South African Revenue Services Tax Directive

By | January 13, 2022

In cases where a pensioner has one source of income during a tax year, our PAYE system typically ensures that the tax due at year-end is sufficiently covered by way of monthly PAYE withholdings. However, where a pensioner is in receipt of more than one source of income, a tax debt may arise at year-end when we combine all the sources of income together for purposes of determining taxable income and tax due.



While the PAYE system permits a pensioner to request that a higher amount of PAYE be deducted so that any tax due at year-end is adequately covered, not many pensioners are making use of this option, which then leaves them with a tax debt at year-end, which they did not budget for. In turn, this has a significant negative impact on the outstanding debt book of SARS.

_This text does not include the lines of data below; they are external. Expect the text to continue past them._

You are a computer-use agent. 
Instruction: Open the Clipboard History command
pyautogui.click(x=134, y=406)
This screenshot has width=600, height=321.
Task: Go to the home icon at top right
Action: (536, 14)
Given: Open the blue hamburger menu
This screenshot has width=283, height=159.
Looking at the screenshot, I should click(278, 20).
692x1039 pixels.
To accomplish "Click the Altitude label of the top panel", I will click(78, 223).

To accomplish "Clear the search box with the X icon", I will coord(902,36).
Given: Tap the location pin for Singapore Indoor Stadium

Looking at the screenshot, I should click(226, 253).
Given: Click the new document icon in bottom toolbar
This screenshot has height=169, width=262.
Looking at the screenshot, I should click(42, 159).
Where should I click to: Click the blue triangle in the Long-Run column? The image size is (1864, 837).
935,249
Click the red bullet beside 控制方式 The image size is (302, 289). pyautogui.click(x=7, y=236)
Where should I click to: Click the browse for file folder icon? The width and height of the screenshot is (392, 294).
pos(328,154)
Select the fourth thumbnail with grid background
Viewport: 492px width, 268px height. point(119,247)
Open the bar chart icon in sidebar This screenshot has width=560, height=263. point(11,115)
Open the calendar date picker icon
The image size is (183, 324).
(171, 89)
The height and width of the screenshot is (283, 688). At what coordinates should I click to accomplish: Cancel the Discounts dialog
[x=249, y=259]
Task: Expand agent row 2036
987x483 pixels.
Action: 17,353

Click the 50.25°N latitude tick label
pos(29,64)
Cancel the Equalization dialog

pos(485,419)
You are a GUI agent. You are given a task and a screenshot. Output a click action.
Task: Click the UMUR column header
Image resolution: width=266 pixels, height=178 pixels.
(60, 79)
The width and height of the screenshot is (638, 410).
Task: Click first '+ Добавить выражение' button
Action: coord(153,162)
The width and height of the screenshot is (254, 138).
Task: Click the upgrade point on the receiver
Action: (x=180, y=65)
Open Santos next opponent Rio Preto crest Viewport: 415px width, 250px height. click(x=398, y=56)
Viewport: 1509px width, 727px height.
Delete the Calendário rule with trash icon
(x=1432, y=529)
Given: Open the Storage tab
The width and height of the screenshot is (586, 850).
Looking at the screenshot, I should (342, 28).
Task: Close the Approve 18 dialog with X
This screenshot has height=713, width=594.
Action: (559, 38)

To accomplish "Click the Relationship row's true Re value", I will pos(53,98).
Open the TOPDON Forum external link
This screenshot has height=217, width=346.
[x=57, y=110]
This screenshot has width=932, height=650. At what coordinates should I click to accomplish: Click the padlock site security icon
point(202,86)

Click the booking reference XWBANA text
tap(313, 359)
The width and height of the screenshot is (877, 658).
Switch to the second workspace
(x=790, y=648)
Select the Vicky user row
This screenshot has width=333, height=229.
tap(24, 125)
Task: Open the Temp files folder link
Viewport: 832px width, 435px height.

In response to this, recently introduced legislation makes provision for SARS to determine the effective rate of tax in respect of the combined employment and/or pension sources of income of a taxpayer, with reference to the latest data available to SARS, and to provide that rate to the retirement fund administrators for purposes of withholding PAYE.

It is the intention to introduce this service with effect from 1 March 2022.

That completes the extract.